Consider the title: The Meaning of Human Existence. Now let’s incorporate this second, broader way the word meaning is used, according to Wilson: The Actual Is of Human Existence. What, one wonders, can we derive from Wilson’s bold statement that humans actually exist? Are we to assume it is a catalog of facts about humanity rather than a statement about the significance of humanity’s existence? It’s more akin to a bad comedy routine than a genuine philosophical statement.

“What do you mean by that?”
“What it is. What it actually is.”
“I know what you said. But what do you mean?
“What I said.
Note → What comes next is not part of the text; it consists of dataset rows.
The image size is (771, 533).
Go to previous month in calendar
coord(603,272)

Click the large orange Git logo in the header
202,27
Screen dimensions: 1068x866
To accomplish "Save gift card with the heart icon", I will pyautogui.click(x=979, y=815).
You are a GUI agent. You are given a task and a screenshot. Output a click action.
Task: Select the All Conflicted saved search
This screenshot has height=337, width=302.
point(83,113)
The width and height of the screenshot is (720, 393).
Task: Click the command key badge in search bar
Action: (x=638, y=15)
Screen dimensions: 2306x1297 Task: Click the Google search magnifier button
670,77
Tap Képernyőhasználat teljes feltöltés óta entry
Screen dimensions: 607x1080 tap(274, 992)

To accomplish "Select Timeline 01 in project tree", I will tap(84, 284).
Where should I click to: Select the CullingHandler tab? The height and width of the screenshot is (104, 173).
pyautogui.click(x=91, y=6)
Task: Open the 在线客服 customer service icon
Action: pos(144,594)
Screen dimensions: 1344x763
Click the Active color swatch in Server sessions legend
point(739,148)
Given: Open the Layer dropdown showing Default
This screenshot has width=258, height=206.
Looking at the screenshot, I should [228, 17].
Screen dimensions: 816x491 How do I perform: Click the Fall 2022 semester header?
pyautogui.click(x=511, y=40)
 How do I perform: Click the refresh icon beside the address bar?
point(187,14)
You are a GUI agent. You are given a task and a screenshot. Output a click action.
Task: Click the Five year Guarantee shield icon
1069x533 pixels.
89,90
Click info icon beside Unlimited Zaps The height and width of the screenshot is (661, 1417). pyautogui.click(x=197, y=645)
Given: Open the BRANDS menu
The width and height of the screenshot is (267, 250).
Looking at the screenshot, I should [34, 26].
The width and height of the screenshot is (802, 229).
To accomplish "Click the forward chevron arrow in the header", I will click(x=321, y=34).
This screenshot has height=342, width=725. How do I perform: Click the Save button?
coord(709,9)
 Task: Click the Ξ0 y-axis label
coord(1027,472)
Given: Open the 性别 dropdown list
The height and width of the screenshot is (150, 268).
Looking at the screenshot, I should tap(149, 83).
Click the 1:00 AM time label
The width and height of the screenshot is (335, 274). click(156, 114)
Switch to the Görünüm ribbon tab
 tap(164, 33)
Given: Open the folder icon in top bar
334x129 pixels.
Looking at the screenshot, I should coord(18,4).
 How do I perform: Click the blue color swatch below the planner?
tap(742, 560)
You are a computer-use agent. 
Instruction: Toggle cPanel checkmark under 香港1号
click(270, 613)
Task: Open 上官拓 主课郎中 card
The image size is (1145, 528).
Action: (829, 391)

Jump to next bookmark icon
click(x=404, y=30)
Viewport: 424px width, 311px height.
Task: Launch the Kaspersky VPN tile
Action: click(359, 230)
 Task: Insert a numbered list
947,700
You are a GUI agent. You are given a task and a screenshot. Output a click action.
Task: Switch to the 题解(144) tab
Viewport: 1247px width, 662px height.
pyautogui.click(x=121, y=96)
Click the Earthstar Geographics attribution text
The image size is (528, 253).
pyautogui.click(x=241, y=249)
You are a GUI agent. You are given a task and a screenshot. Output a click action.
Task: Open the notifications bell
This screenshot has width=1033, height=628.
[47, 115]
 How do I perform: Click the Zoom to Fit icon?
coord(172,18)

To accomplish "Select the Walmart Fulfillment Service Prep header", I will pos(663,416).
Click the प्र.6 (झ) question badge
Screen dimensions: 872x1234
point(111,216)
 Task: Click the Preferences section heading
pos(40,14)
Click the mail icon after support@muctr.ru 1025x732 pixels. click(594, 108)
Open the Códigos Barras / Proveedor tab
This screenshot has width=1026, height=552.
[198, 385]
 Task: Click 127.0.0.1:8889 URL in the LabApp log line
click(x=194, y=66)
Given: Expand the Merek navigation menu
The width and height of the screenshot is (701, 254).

What else could I mean?”
“Don’t you mean what else could I actually is?”
“Don’t you?”

In fact, I even suspect Wilson of cherry-picking this definition in order to beg the question he appears to be feigning to propose given the fact that it does not appear in other dictionaries, such as the Oxford online dictionary.


  1. What is meant by a word, text, concept, or action.
  2. Implied or explicit significance.
  3. Important or worthwhile quality; purpose.

But the definition provided is even worse than the self-parody it appears to be. Remember, Wilson didn’t directly state that meaning is that which actually is, he declared the second way the word is used to be is that the accidents of history “are the source of meaning”. So, he’s actually using the word meaning in his own definition of the word meaning. This is either intellectual incompetence or intellectual shadiness, and while I cannot say which is the case yet, I am now on high alert to the probability of either… or both.

Given this shaky – or shady – foundation, I do not have very high hopes for the philosophy that Mr. Wilson has constructed upon it. I completely understand why some find my intellectual arrogance to be unseemly and offputting, but honestly, can you not in turn understand how I come by it, given how often this sort of thing happens?

(1) One can legitimately groan at that one. It does nicely underline my point, though.